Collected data
»»
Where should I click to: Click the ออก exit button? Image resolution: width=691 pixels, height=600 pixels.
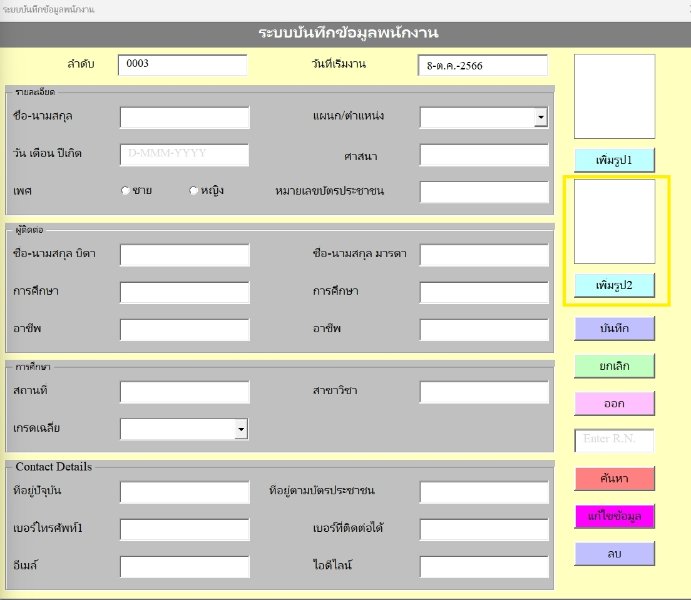(x=614, y=403)
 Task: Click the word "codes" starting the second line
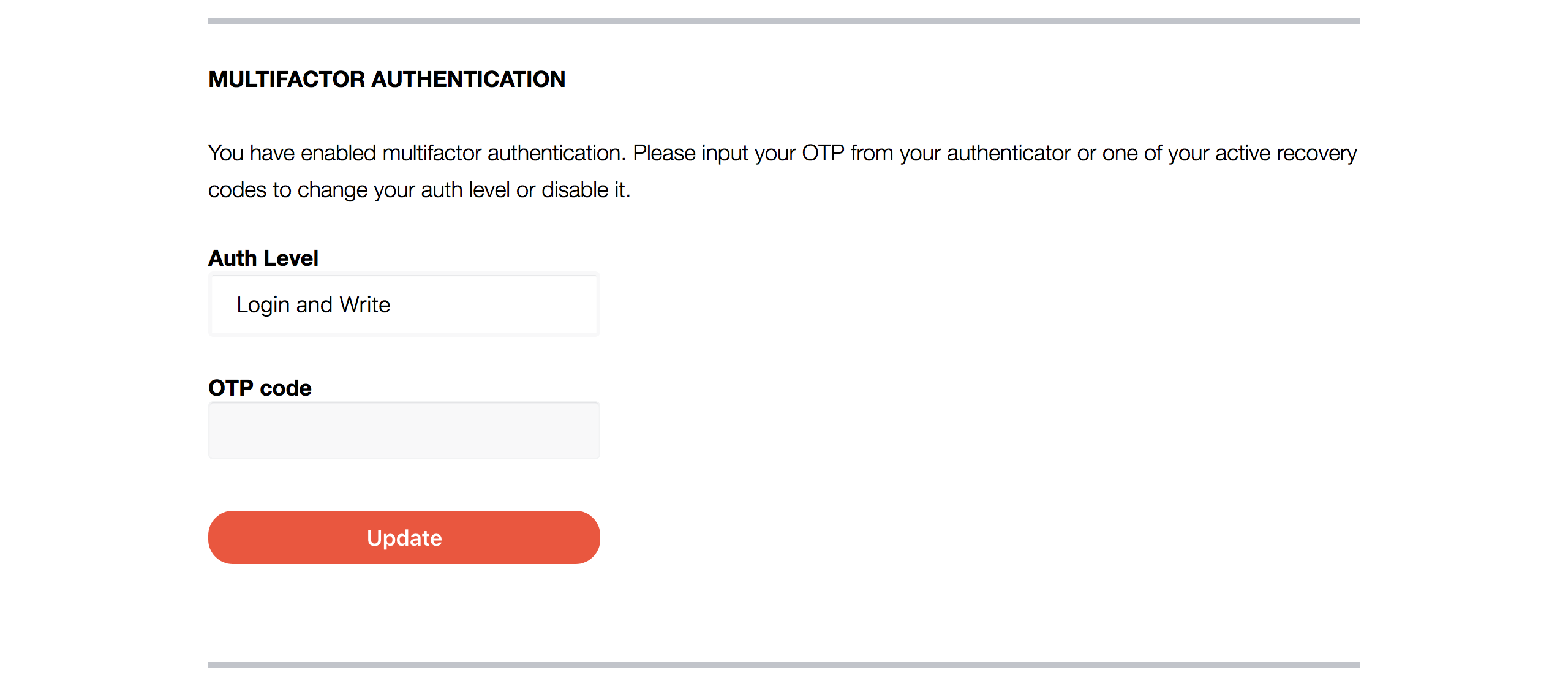(x=237, y=190)
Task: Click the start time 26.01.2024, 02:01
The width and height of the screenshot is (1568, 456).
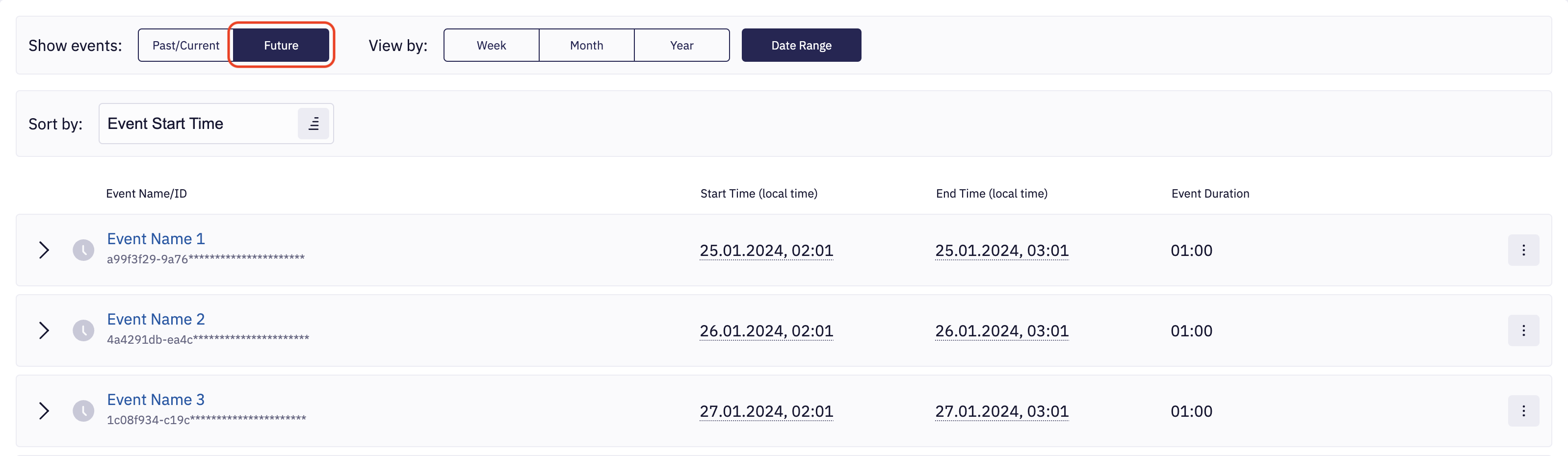Action: tap(766, 331)
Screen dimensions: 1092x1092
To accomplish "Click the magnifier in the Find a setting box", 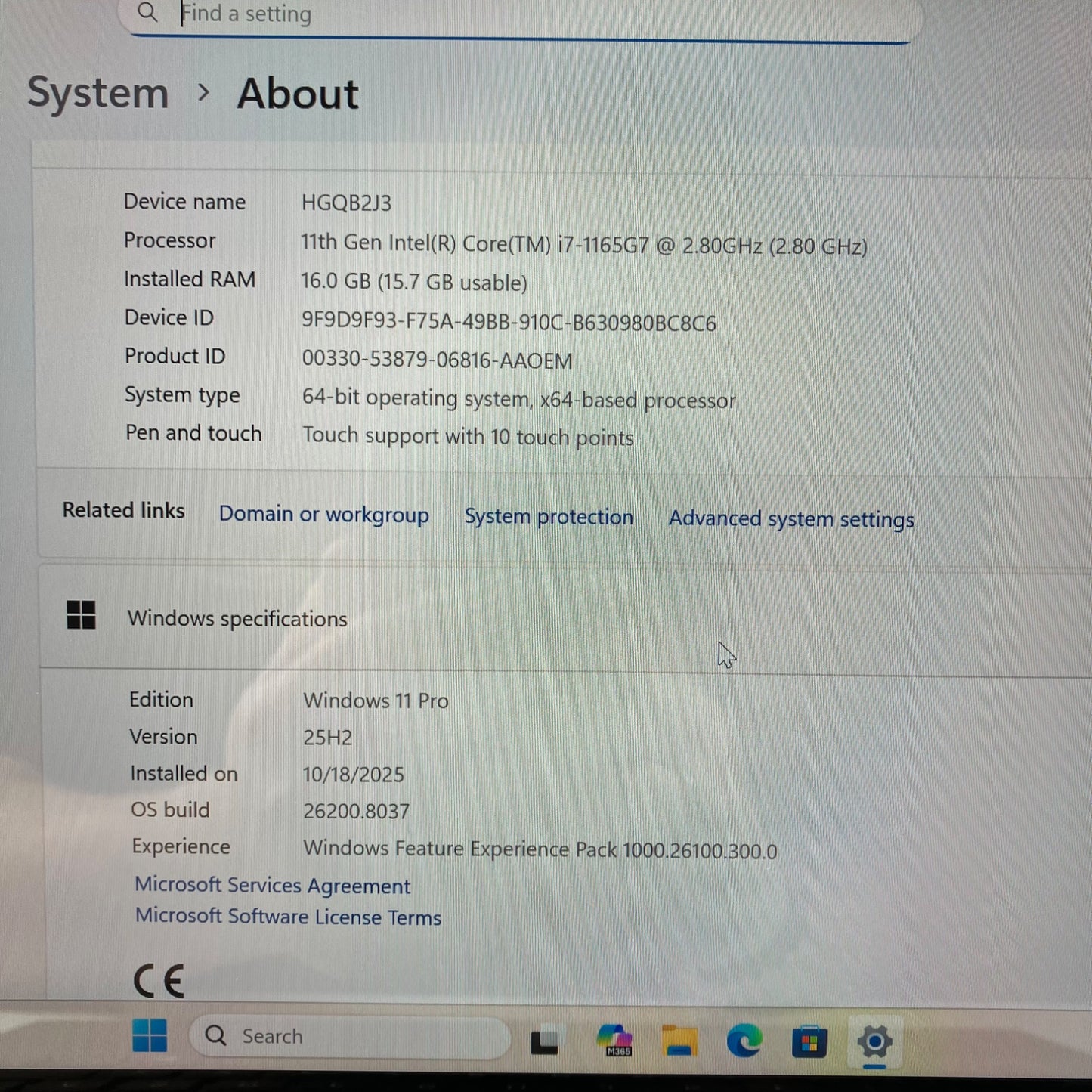I will (x=148, y=13).

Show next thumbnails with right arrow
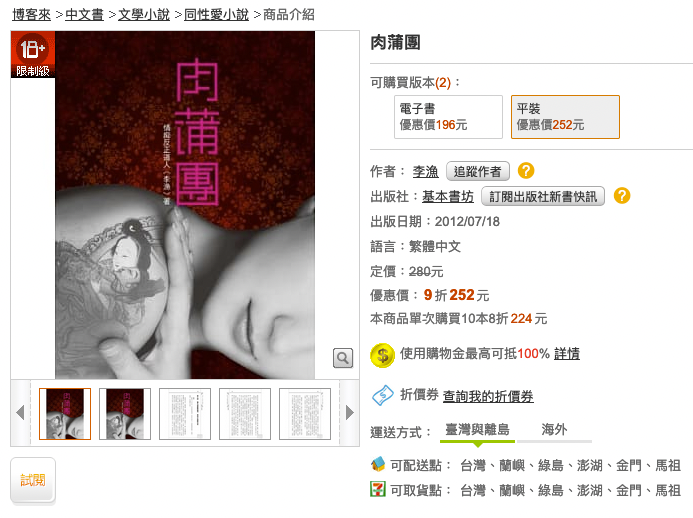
««
» **WORK TO COMPLETE**:
Where a picture appears, omit it; otherwise reproduce each line above from the first to the one with "Screen dimensions: 1092x1092", inclusive.

» **SOLUTION**:
Where should I click to: Click the ออก exit button? Image resolution: width=691 pixels, height=600 pixels.
(x=614, y=403)
 Task: Click the word "codes" starting the second line
(x=237, y=190)
Task: Click the start time 26.01.2024, 02:01
The width and height of the screenshot is (1568, 456).
Action: tap(766, 331)
Screen dimensions: 1092x1092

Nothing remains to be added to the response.